Ausgehend von den vielfältigen Stimmen der Festschrift will der Beitrag dieses Netzwerk nachzeichnen, das sich gemeinsam mit Goebbels’ Texten über Ausbildung und Produktionsweisen als Alternative zu abgrenzenden Institutionen entwirft. Er versucht, das ästhetische Konzept der Landschaft (G. Stein, G. Simmel, H. Müller, Goebbels) auf die Beschreibung dieser institutionellen Neu-Formatierung zu übertragen. Goebbels Person besetzt darin kein Zentrum, sondern übernimmt vielmehr bewusst die Autor-Funktion (Foucault) stellvertretend für die produktive Dynamik in der Kreuzung der Existenzweisen von Technik, Fiktion und Wissenschaft (Latour), in dem künstlerisches Experiment und Institution einander auf paradoxe Weise voraussetzen und verunmöglichen (Menke).
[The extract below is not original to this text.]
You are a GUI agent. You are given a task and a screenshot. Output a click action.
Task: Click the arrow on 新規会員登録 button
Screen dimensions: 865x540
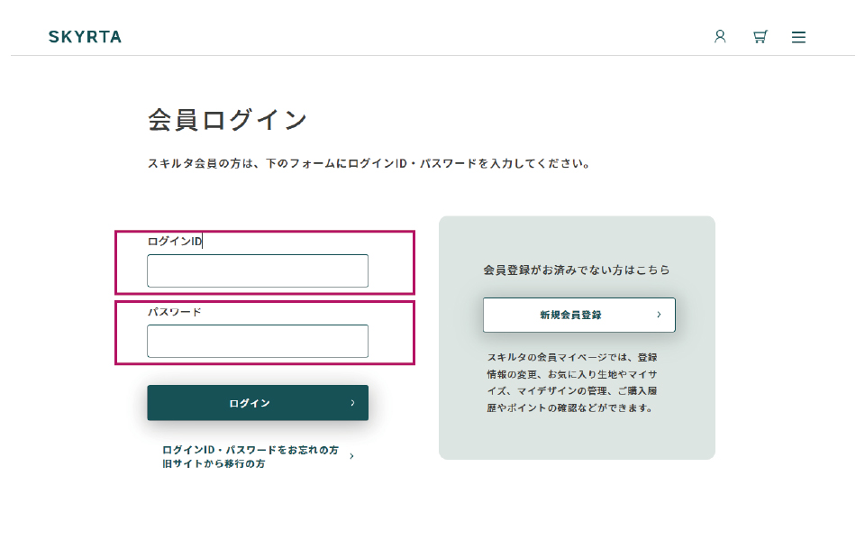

Institution as landscape. Heiner Goebbels’ „distant relatives“ in artistic cooperation and education
Abstract
When we talk about the current theatre or opera landscape, we usually mean the audience's choice from a wide spectrum of distinct, but expectable institutional offerings. Only singular artists have attempted to understand institutions of aesthetic production as a landscape, in which surprising and dynamic associations become possible without a defining centre. Among them is Heiner Goebbels, who in his work realizes complex compilations of genres, styles, and traditions, organizing the unlikely collaboration of the most diverse sources, producers, and promoters. By that, he built an extensive network of production houses, artists and ensembles, colleagues and disciples, presenting it in his projects as an alternative to conventional institutions.
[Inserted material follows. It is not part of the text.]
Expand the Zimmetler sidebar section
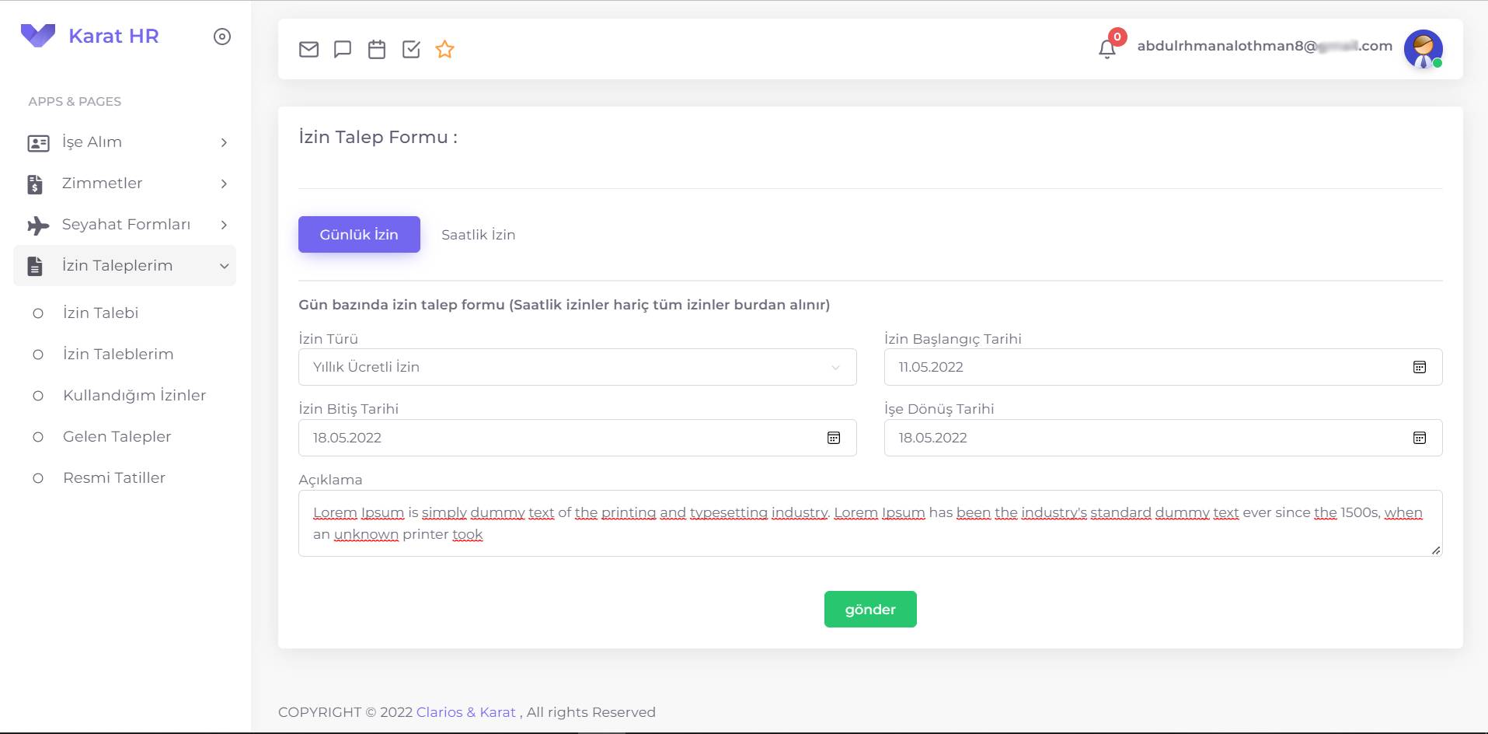This screenshot has width=1488, height=734. point(224,184)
Starting from the diverse voices of this network, together with Goebbels’ own texts on artistic education and production, this essay explores the dimension of institutional critique in his work, which can be found less in his polemic speech against artistic institutions and more in his productive engagement in and with them. Institutional theory (Berger/Luckmann, Walgenbach) is employed in order to denominate some strategies of this praxis and to carve out their utopian potential in the intersection of the modes of existence of technology, fiction and science (Latour). As a conclusion, the aesthetic concept of landscape (G. Stein, G. Simmel, H. Böhme) is transposed to this new institutional formation, in which artistic experiment and institution paradoxically presuppose and make impossible one another (Menke).